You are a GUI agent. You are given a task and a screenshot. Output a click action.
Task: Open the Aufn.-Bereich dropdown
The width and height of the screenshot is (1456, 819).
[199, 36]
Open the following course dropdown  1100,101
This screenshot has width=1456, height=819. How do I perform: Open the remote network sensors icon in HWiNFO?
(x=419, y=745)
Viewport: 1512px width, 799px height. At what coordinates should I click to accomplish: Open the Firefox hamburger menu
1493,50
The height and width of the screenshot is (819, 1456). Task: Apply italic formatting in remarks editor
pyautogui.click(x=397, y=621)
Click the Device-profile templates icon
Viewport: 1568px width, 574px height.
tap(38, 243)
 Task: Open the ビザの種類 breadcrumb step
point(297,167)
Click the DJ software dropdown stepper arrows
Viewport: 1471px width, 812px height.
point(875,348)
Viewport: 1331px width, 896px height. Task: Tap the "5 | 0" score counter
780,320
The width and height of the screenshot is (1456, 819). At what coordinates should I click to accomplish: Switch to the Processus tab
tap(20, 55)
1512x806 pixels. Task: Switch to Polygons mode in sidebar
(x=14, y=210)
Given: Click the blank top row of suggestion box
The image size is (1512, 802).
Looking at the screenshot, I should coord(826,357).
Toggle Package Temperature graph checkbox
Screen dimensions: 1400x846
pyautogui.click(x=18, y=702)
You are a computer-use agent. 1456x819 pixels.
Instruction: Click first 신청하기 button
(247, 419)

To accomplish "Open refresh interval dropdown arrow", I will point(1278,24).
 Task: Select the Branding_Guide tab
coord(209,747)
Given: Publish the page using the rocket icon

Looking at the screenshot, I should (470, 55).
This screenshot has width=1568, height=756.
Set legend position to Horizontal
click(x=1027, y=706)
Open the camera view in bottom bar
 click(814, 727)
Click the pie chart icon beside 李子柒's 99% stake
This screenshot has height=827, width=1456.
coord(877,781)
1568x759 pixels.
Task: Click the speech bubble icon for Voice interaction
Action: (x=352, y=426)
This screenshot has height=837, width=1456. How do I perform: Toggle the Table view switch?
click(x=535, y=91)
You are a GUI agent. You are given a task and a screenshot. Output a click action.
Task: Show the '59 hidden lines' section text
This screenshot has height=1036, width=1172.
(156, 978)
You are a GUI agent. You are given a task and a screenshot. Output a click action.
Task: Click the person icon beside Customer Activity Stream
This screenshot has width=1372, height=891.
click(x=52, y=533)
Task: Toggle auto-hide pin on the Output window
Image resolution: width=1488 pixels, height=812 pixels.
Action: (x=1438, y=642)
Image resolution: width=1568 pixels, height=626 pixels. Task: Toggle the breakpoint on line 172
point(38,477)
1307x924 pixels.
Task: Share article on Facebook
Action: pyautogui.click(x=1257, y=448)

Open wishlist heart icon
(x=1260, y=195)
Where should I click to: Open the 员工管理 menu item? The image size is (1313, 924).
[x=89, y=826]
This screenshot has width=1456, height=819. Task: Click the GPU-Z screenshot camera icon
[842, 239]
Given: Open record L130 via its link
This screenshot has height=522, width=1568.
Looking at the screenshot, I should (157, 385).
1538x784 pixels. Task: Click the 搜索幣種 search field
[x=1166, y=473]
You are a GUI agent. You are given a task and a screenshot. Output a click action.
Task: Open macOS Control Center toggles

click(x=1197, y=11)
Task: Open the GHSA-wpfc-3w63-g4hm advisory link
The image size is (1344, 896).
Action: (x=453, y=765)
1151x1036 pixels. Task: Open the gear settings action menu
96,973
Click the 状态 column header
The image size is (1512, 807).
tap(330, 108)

== EXERCISE DESCRIPTION ==
Note how many lines in the material hold the word "dropdown", and give that number by itself.

== SOLUTION BELOW ==
4